Cahiers BRETON
« J’ai connu un homme qui n’est pas comme les autres. Le baromètre alors marquait vingt ans. Je l’ai vu dans les diverses circonstances de la vie, en proie à cette vie et à lui-même […]. C’est un nommé André Breton, qui fait l’effet aux romanciers d’être un personnage de roman, qui est mon ami, paraît-il. Qui a l’oreille des catastrophes. Qui attend au bord des marais la trompe bleue de l’avenir (la belle boucle !). Qui n’a jamais pensé à lui. […] Qui n’a jamais plaisanté avec le ciel.
Cet immense espoir problématique s’est levé à l’union du passé et de l’avenir, au début du vingtième siècle. Il était naturel qu’il portât d’abord ses regards sur l’horizon, royaume noir et bleu des abîmes. »
Louis ARAGON, « Manifeste du surréalisme, par André Breton » (1925)
En revenir à Breton, à cette étreinte éperdue dans laquelle il prend son époque à bras-le-corps et nous engage, avec lui, jusque dans la nôtre. On s’est beaucoup évertué à rendre le surréalisme collectivement présentable, et, simultanément, à le condamner, lui, jusqu’à en faire la persona non grata de son propre mouvement.
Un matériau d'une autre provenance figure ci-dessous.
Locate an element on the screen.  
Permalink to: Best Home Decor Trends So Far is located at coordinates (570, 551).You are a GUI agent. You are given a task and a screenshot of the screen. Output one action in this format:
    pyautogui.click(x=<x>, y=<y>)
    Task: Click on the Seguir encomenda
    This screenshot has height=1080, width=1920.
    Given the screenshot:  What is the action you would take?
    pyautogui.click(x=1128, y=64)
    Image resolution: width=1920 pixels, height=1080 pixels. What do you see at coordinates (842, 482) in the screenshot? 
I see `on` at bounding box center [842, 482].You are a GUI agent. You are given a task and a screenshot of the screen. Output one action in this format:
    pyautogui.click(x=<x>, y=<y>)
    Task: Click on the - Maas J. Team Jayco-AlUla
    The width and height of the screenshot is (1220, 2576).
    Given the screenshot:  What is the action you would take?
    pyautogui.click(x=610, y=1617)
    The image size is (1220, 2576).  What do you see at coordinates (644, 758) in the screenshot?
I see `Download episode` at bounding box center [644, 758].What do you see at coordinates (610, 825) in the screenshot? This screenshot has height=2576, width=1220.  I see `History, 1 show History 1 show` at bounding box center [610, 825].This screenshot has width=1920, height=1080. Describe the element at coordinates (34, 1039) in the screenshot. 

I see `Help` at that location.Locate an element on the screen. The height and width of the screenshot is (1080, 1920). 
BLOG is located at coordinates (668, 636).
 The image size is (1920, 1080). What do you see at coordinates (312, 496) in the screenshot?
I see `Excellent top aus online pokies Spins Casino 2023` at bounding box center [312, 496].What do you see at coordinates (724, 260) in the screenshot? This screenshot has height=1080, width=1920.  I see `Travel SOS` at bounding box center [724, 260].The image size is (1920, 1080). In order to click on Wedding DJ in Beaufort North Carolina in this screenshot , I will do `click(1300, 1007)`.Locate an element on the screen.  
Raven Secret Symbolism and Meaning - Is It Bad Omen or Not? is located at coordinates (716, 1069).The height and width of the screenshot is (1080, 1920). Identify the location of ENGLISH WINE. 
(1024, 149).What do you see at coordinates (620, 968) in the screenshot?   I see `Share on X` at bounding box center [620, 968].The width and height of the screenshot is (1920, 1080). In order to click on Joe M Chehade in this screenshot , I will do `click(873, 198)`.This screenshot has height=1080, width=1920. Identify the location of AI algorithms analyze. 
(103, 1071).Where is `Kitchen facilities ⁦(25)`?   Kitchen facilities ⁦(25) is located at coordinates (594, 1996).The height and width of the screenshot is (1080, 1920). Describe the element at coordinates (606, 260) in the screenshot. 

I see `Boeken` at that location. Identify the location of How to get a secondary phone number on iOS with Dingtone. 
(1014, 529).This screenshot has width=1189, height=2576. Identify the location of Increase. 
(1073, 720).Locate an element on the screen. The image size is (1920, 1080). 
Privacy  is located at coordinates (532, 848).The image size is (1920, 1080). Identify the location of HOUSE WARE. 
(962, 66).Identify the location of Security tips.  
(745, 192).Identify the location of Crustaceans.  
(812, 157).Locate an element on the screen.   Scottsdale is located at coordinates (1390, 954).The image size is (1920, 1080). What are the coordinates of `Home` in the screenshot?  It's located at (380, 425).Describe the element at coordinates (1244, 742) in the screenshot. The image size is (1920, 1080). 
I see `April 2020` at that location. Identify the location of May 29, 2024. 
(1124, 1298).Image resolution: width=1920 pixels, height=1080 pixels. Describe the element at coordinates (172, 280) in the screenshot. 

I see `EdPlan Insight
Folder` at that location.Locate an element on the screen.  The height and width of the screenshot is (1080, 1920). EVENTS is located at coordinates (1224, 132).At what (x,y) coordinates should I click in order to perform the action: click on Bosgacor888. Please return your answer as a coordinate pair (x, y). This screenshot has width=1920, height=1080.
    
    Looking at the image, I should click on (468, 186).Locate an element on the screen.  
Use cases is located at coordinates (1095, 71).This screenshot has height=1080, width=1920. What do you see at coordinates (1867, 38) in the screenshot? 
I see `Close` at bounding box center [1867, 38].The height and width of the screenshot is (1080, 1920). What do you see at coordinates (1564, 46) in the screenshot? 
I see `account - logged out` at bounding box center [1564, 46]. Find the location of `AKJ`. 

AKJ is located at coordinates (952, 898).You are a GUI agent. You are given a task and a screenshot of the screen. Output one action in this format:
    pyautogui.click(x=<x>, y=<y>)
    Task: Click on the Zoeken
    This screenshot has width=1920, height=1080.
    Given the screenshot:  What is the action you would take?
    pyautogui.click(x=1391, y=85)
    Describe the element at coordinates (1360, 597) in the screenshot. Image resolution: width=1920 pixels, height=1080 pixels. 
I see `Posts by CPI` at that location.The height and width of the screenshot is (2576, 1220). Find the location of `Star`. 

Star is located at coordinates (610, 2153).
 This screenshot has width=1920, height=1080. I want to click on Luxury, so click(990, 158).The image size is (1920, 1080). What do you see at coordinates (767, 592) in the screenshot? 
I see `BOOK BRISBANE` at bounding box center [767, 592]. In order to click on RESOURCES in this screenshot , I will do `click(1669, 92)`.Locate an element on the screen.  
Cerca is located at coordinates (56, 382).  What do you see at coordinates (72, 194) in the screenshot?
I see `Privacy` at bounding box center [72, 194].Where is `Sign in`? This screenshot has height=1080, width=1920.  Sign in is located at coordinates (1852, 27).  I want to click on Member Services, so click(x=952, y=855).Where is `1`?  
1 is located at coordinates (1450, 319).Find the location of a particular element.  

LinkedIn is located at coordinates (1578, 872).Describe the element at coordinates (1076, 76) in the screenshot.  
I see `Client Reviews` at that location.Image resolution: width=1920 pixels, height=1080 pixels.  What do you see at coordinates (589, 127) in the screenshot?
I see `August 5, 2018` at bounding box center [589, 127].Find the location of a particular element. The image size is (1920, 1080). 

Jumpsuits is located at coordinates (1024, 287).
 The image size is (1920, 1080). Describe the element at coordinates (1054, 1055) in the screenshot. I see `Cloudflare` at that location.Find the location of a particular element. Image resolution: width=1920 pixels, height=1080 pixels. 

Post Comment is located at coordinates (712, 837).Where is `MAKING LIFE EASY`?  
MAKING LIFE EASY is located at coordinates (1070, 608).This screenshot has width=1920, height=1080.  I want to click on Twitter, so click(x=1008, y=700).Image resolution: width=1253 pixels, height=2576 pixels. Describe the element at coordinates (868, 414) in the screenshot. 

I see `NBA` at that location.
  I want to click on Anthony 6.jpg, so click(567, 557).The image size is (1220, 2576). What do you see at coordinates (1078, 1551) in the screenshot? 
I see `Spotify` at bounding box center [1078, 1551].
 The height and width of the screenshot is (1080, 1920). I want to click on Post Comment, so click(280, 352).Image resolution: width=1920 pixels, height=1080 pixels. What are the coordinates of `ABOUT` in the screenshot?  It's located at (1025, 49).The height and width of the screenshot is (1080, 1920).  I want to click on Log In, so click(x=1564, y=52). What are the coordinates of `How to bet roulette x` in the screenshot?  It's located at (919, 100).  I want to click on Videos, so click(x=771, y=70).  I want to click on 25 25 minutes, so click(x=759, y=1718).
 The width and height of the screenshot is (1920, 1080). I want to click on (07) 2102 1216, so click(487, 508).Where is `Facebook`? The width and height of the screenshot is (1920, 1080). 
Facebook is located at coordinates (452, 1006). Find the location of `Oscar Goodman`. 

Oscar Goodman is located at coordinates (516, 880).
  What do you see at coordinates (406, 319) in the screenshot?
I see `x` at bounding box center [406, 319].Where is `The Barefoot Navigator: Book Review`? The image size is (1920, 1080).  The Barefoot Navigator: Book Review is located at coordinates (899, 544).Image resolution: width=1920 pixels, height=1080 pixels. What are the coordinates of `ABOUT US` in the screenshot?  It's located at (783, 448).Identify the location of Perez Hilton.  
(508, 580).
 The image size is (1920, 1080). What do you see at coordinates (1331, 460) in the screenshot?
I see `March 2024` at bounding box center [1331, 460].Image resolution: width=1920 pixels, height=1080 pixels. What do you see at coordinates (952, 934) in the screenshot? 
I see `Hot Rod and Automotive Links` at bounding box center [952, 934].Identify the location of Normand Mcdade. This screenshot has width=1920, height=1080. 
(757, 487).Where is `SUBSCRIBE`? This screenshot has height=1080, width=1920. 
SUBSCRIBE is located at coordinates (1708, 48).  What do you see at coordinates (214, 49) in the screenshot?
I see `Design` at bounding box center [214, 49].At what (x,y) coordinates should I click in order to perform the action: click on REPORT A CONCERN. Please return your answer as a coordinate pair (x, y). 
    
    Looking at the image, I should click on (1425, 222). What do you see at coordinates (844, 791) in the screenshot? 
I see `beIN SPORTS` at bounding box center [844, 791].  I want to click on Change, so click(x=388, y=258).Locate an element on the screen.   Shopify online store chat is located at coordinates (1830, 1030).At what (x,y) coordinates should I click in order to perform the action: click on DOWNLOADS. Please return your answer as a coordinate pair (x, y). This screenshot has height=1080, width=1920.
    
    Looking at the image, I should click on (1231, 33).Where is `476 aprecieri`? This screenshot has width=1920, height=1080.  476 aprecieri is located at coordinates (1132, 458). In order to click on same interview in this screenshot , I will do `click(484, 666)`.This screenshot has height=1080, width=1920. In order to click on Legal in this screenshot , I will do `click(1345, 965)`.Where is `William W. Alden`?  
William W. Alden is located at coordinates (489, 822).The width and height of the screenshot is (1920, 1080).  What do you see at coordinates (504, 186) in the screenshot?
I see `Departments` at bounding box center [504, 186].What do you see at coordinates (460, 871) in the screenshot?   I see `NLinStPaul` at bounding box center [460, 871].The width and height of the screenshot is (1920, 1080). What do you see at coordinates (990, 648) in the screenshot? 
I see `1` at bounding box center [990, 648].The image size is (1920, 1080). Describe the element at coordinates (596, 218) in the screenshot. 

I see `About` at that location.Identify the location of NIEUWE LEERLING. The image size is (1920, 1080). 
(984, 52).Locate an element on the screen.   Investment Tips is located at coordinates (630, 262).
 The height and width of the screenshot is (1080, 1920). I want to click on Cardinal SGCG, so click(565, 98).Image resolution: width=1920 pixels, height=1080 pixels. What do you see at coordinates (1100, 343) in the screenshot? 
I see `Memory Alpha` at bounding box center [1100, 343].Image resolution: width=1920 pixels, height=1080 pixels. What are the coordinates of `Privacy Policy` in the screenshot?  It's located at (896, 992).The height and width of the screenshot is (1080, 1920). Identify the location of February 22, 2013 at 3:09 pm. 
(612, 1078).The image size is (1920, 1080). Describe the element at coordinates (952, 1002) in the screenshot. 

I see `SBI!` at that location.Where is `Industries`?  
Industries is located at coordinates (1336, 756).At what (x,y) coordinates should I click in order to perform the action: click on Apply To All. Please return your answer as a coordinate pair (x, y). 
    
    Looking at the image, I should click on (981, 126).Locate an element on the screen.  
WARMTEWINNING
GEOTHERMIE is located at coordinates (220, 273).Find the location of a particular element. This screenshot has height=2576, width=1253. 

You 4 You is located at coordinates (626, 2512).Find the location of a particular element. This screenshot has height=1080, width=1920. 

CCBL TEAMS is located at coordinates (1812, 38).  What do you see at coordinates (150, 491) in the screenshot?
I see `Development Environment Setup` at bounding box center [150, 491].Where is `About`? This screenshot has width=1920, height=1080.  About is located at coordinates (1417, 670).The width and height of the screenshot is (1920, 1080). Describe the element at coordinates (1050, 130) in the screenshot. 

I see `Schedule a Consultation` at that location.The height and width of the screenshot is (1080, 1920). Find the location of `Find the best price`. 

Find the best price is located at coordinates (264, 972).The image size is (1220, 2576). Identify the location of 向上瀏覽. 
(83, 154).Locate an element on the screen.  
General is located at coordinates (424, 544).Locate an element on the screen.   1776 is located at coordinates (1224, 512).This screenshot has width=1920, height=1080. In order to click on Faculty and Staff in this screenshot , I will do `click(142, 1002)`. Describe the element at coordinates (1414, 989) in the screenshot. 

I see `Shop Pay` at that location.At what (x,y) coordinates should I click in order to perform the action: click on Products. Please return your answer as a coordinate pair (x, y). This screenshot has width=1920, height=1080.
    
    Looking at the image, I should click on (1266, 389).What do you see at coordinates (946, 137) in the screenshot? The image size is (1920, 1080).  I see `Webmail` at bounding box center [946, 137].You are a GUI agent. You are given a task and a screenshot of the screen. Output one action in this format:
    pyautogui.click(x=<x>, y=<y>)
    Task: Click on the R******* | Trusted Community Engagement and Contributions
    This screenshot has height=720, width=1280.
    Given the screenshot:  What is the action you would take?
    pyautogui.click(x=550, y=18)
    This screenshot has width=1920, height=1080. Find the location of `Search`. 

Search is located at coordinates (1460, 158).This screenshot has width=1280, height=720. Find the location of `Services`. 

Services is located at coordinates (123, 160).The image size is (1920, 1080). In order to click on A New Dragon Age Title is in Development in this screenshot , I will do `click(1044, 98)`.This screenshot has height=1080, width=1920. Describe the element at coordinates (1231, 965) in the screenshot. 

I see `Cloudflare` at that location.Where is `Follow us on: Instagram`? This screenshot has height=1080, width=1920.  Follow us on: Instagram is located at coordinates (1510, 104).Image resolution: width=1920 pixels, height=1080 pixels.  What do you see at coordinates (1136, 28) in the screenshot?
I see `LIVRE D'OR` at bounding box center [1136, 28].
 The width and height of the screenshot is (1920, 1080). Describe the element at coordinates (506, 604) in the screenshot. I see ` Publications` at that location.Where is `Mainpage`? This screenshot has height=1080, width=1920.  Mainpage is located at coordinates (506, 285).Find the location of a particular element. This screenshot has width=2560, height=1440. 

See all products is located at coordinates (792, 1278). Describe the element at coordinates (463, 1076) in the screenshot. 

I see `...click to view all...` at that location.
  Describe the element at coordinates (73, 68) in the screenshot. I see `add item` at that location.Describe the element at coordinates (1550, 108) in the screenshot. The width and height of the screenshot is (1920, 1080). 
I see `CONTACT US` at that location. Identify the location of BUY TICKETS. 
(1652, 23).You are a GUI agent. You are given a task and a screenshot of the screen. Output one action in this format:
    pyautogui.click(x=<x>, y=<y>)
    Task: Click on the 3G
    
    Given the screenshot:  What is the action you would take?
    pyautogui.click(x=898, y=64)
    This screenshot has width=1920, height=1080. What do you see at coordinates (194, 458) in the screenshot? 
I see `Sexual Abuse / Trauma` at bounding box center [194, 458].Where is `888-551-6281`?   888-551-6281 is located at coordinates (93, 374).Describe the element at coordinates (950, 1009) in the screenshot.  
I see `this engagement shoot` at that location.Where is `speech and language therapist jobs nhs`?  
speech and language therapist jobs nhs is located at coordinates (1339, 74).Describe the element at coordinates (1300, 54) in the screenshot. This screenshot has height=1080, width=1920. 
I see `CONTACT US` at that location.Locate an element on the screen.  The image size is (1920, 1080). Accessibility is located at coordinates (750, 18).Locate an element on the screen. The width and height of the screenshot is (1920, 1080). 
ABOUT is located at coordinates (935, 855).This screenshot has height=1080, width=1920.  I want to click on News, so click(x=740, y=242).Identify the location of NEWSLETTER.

Si bien qu’il faut à nouveau cligner des yeux, faire un effort d’accommodation pour que derrière les ébahissements de rigueur, aux cimaises des musées, on redécouvre la force d’amour, d’amitié, de révolte et d’exigence à laquelle son nom pourrait servir d’oriflamme.
Ces Cahiers Breton, pour à nouveau cligner des yeux, et en revenir à André Breton comme au foyer toujours brûlant d’une œuvre qui, malgré tous les accaparements de notre temps, nous rend enfin à nous-mêmes.